The Schatzalp terrain in Davos – or, more correctly, above Davos – is a special place. It is said to have inspired Thomas Mann, the famous German writer, to his novel “The Magic Mountain“: The sanatorium on Schatzalp, opened in 1900, is the only one mentioned in the book by name. With the impressive building, turned into a hotel in 1954, it seems like a little world of its own, a feeling that is enhanced by the fact that the only way to get up here is by funicular - and that many things around here still look like they did 100 years ago, when the sanatorium was opened. But maybe it is also due to Pius App, co-owner of Schatzalp and an unconventional individual.
In 2003, App – a trained engineer, computer scientist and holder of a patent for forgery-proof banking signatures – and his business partner bought the Schatzalp. Their plans to build a 105m high tower on the alp caused a real stir in the region. Quite obviously, App likes to cut his own path, like with the skiing area next to his hotel where there are only a few kilometres of pistes and no state-of-the-art ski lifts. We talk about lateral thinkers, lateral entrants and untapped potential.
Mister App, many would say you are a lateral thinker. Do you agree?
Pius App: I don’t really like that label. Actually, I consider myself a pretty straightforward thinker, as engineers tend to be. It is more that I have my own mind, and if I am convinced of something, I am clear about it. After all, I think long and hard about something before speaking up. I think headstrong personalities are quite common among hoteliers, and I am just the one who says things out loud and clear. I don’t have to consider anyone else’s interests, that’s something I cherish. At the same time I am not somebody who opposes everything on principle.
You started off in the IT sector. Why did you turn to tourism?

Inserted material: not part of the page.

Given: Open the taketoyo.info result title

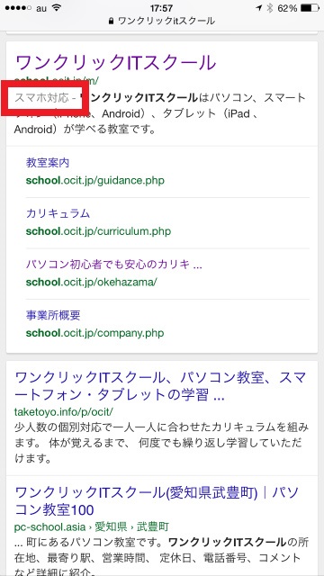Looking at the screenshot, I should coord(160,386).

Pius App: In the years since 1976 that I have been living here in Davos I have formed a strong bond with this place. The Schatzalp had been in some financial trouble for some time, and in 2003 there where plans to completely change some things up here. We didn’t want that to happen and so we got involved, hoping to restore the place to its former glory, to build up a reputation for the Schatzalp. I think we did a pretty good job in the last 12 years.
In tourism there are many family-run businesses with a long tradition. How important are career changers entering the sector with new ideas?
Pius App: I think as someone new to the field it is much easier to take new perspectives. When there is always the same group of people talking, there is often only repetition or imitation, sometimes leading everyone in the wrong direction without looking at what should be done or could be done. Of course I am still an outsider in tourism, but I have my thoughts and ideas, too.
Your plan to erect a 105m high tower on the Schatzalp, for example.
Pius App: Well, let me go into greater detail here: In the beginning, there were no land use regulations for the Schatzalp area at all, meaning that it had never been defined what might be built there. Then we were told, “you have to define something or nothing can be built.” So we had to think about what we want while also considering certain stipulations by the Canton of Grisons. This is how the tower project came about. It was the most reasonable combination of our ideas and the Canton’s conditions. Imagine building some kind of Heidi village with a lot of small houses – that would mean everything up here would be covered by roads and paths. We wanted our new building to have the smallest base area possible while still comprising the old hotel’s volume. Consequently, the building would have to be high; we would practically erect a vertical version of the old building. This concept is now enshrined in the regional planning act; if we want to build something up here, it has to be the tower.
And why it there no tower yet?
Pius App: The project also includes apartments for secondary residence, but the construction of such apartments is currently forbidden in Davos. So everything is on hold for now – but we have not given up on it! It’s also not like we had a temporary building permit. For now, our plans are only laid down in the regional planning act.
You are also taking an unusual path with the skiing area that was reopened in 2008 under the title “Slow Mountain”. Decelerating has become a general trend already, but not in sports so far.
Pius App: What we offer is an alternative to regular skiing. Of course this only works because there are very good “normal” skiing areas in Davos already. But here, at our place, you can ski more slowly, which is nice for elder people, for example, who feel like the big ski areas are too fast and too loud for them. We want to give them the opportunity to continue skiing under more relaxed conditions.
Davos has changed a lot over the decades and centuries: From a village of peasants into a spa town, then congress town and winter sport destination. What will the future bring for Davos – or what should it bring in your opinion?
Pius App: I think we still have not fully unlocked the potential of our town in summer – or have not publicised it enough. We have a lake, we have mountains and ideal conditions for hiking: There’s something for everyone, from gentle slopes to steep mountains. Also, Davos is located quite high above sea level - in the face of climate change that might be an advantage over summer destinations in the south. Here, you can still leave your bedroom window open at night without the room heating up. And, what I consider important too: We are a city.
The highest city of the Alps...
Pius App: Yes. To me, a city surrounded by mountains is something very special. Its urban flair makes Davos also attractive for families with older children, who demand...well, let’s say who know what they want! I know, there’s a special charm to farm holidays too, but I think a lot of people enjoy strolling through a city at night, having fun and then returning to a heaven of tranquillity.